Snow Memory, But Baker Looks To Move Past Famous Video

LONG BEACH, Calif.—Darren Baker has heard about it for most of his life. Just this week alone at the Area Code Games, Baker said it’s been brought up to him probably 20 times—the defining moment of his young life. It’s a moment he doesn’t even remember. He was too young.

But he’s seen the video clip—from 2002, Game Five of the World Series. With two runners on, Giants outfielder Kenny Lofton rips a pitch to deep right field, off the wall, for a triple. Now, here’s the twist: As J.T. Snow prepares to cross home plate, with David Bell motoring closely behind him, he sees the 3-year-old, overzealous bat boy running into the basepath, putting himself in tremendous danger.
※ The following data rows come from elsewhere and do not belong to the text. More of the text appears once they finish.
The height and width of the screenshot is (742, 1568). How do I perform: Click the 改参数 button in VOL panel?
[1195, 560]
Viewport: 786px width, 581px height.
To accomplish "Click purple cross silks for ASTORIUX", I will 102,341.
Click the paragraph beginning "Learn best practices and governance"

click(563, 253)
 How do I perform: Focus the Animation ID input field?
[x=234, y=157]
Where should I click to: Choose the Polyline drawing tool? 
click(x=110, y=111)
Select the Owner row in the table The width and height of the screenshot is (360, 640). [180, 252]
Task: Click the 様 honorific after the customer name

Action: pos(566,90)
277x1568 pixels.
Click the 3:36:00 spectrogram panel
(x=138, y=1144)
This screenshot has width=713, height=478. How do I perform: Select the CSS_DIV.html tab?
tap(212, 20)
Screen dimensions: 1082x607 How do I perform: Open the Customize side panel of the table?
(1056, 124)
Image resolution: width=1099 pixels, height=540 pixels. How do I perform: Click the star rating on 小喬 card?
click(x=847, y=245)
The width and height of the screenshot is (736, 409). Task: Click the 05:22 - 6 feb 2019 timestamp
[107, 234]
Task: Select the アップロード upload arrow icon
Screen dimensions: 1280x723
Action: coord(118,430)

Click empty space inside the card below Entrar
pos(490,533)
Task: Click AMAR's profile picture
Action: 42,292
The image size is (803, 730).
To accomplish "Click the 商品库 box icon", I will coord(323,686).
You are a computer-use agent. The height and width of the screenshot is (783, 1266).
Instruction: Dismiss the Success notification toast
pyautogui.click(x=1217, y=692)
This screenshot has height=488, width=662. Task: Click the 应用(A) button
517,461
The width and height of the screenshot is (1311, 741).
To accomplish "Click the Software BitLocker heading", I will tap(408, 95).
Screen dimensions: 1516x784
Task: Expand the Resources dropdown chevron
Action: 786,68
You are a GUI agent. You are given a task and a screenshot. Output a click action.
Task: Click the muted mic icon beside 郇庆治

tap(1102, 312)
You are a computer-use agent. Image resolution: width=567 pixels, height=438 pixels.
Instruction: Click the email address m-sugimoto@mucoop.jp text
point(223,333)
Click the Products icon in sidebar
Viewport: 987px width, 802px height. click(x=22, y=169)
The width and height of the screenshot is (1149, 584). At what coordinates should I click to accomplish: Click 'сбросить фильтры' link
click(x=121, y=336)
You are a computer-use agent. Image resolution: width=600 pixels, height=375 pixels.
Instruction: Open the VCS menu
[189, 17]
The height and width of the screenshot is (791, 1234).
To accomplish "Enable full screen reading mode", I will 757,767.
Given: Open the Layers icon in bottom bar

Instinctively, Snow grabs the tiny boy by his jacket as he crosses home plate, pulling him into his arms and away from a surefire collision at the plate.

“Thank goodness that J.T. Snow was aware and got Darren Baker out of the way,” announcer Joe Buck said on the FOX broadcast at the time. “Thank goodness.”

The son of then-Giants and current Nationals manager Dusty Baker, Darren was tagging along with his father for the World Series—an adorable storyline that nearly turned scary. So scary in fact that, shortly after the near-collision, MLB raised the minimum age of bat boys and girls to 14.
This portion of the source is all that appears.